REQUIRED TASKS |
1 - Answer these questions from the Prasinococcus text:
(a) In what year did Miyashita & Chihara name the genus?
(b) Which research vessel's cruise found the alga?
(c) After cell division, what happens to each of the two daughter cells?
2 - In the Prasinococcus text, turn the paragraph beginning "Prasinococcus have a firm cell wall" into a bulleted list of its main facts.
3 - From the Prasinococcus text, reproduce the passage starting at "Prasinococcus is a" and ending at "the Atlantic clone.".

Prasinococcus

Scientific classification
- Clade: Viridiplantae
- Phylum: Prasinodermophyta
- Class: Palmophyllophyceae
- Order: Prasinococcales
- Family: Prasinococcaceae
- Genus: Prasinococcus Miyashita & Chihara 1993
- Species: P. capsulatus
- Binomial name: Prasinococcus capsulatus Miyashita & Chihara 1993

= Prasinococcus =

- Authority: Miyashita & Chihara 1993
- Parent authority: Miyashita & Chihara 1993

Genus of algae

Prasinococcus is a monotypic genus of green algae, containing the only species Prasinococcus capsulatus, in the monotypic family Prasinococcaceae. This unicellular algal species was discovered in 1990 in the West Pacific Ocean and has characteristic reproduction methods as well as an interesting and potentially exploitable morphology. This is the only species in the genus, though various strains exist, for example URI 266G is the Atlantic clone.

==Discovery==
Prasinococcus capsulatus, the only currently known member of this genus, was discovered in the West Pacific Ocean during a cruise by the research vessel Sohgen-maru in November–December 1990. The name "'capsulatus'" coming from the alga's large capsule which surrounds the cell.

==Morphology==
Prasinococcus have a firm cell wall lacking scales and also lack flagella. The mitochondrial lobe and chloroplast outer membrane both protrude into the pyrenoid matrix which is considered characteristic of the genus. The cell wall has a protruding circular collar which is surrounded by holes which penetrate the cell wall. Its method of asexual reproduction is also considered characteristic - after cell division one daughter cell remains within the original cell wall while the other is extruded.

DATA RECORDS |
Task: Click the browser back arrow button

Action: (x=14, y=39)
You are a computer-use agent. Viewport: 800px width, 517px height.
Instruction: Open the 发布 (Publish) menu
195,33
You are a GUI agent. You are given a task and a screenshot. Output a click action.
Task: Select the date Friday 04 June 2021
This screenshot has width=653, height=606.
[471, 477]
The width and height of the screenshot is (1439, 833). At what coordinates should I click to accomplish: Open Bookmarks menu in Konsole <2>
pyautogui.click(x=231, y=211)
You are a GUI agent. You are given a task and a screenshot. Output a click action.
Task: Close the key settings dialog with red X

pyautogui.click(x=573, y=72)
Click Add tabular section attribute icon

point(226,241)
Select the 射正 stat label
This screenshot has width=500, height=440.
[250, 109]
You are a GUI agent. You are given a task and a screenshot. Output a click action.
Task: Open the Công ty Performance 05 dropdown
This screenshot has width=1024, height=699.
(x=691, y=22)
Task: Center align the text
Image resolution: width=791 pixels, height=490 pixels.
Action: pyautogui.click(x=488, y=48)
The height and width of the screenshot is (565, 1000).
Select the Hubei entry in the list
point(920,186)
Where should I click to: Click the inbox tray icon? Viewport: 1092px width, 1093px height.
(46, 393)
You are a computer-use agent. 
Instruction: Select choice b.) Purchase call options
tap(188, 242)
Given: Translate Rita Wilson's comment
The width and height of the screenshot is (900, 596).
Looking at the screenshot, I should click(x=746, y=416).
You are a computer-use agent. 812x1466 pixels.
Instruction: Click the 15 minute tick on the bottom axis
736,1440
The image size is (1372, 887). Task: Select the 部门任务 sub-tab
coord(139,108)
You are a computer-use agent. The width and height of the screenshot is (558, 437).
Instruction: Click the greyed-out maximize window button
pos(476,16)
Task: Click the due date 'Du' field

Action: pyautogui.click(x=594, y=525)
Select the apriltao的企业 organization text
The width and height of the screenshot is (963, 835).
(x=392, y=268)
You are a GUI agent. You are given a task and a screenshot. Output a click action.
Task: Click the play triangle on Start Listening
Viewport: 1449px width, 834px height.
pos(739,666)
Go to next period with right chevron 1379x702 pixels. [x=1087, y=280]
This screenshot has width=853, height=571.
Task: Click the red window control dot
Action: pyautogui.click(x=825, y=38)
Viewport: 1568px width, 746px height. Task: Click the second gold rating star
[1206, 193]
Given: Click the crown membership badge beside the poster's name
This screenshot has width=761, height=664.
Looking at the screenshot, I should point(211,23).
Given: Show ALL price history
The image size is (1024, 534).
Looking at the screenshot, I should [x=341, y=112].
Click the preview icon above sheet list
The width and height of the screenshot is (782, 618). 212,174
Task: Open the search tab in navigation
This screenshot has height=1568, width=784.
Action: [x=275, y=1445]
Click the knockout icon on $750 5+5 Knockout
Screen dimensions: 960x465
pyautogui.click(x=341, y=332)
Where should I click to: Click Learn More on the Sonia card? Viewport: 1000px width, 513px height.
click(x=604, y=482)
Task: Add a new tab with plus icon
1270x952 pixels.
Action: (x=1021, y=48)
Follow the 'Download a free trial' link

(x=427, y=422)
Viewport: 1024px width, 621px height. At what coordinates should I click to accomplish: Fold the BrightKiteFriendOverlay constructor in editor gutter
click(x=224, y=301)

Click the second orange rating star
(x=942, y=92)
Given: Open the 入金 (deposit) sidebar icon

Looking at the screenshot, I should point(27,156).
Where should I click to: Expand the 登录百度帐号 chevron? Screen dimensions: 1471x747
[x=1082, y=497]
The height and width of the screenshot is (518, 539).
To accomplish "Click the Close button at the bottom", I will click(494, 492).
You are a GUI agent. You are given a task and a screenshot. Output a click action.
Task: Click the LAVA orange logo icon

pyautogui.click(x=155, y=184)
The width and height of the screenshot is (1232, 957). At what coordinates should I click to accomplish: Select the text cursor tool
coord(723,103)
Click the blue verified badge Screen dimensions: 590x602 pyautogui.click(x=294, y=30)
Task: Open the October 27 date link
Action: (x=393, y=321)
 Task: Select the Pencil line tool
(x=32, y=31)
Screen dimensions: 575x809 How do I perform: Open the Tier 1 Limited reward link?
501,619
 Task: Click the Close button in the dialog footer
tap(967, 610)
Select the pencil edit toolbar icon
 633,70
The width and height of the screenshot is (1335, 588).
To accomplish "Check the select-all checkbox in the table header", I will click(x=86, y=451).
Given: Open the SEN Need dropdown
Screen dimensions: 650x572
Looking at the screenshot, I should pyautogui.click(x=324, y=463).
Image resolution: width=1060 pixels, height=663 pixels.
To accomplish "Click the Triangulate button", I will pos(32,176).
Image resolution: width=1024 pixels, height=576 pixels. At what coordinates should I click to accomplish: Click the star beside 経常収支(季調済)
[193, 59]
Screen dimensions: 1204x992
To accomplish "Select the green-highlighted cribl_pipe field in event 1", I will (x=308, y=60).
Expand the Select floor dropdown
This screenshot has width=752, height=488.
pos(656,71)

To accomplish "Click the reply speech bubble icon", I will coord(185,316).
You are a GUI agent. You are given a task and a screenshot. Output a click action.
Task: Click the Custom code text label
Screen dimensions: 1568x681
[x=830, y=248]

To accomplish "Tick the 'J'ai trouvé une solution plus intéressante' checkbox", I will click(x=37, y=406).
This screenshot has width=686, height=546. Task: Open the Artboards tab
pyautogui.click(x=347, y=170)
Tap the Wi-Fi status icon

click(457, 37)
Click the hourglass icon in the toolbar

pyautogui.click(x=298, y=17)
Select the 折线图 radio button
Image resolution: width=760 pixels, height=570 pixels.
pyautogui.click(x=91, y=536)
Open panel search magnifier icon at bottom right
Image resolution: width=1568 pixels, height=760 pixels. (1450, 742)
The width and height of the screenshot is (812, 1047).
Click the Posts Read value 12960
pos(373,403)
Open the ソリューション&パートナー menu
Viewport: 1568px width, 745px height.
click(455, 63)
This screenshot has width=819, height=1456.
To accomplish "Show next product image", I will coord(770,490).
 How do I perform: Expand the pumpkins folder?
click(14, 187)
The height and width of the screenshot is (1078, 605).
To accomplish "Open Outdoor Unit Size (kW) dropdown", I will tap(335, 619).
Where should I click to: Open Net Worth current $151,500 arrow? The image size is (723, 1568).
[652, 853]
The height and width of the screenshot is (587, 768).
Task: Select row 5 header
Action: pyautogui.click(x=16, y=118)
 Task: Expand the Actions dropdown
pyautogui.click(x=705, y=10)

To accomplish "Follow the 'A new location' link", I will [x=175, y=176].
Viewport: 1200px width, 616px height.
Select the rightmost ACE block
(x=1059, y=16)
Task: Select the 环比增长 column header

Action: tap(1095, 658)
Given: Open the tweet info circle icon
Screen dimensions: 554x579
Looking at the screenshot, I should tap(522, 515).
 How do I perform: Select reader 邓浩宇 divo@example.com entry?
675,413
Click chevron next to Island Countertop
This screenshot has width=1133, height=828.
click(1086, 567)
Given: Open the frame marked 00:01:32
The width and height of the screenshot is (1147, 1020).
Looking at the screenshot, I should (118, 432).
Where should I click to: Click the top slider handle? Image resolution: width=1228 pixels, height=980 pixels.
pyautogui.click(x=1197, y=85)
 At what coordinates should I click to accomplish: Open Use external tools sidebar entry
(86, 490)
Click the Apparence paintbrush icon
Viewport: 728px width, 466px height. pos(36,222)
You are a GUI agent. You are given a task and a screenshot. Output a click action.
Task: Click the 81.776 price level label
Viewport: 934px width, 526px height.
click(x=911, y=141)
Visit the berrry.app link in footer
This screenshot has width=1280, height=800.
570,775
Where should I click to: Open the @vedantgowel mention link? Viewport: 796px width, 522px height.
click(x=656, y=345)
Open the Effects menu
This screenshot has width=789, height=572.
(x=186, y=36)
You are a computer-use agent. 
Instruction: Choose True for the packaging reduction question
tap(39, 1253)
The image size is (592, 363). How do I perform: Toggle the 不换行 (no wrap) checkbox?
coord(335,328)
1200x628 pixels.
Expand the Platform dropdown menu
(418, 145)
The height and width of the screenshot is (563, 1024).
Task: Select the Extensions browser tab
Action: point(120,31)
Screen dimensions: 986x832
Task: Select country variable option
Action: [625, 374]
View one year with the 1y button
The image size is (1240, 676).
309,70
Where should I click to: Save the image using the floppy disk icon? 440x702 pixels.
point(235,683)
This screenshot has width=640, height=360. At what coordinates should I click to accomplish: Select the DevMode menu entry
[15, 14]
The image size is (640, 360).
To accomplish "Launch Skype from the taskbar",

ACTIVITY ANSWERS |
1 -
(a) 1993
(b) The Sohgen-maru
(c) One daughter cell remains within the original cell wall, and the other is extruded.

2 -
- Firm cell wall without scales; no flagella.
- The mitochondrial lobe and the chloroplast outer membrane both protrude into the pyrenoid matrix, a trait considered characteristic of the genus.
- The cell wall has a protruding circular collar surrounded by holes that penetrate the wall.
- Characteristic asexual reproduction: after division, one daughter cell stays inside the original cell wall and the other is extruded.

3 -
Prasinococcus is a monotypic genus of green algae, containing the only species Prasinococcus capsulatus, in the monotypic family Prasinococcaceae. This unicellular algal species was discovered in 1990 in the West Pacific Ocean and has characteristic reproduction methods as well as an interesting and potentially exploitable morphology. This is the only species in the genus, though various strains exist, for example URI 266G is the Atlantic clone.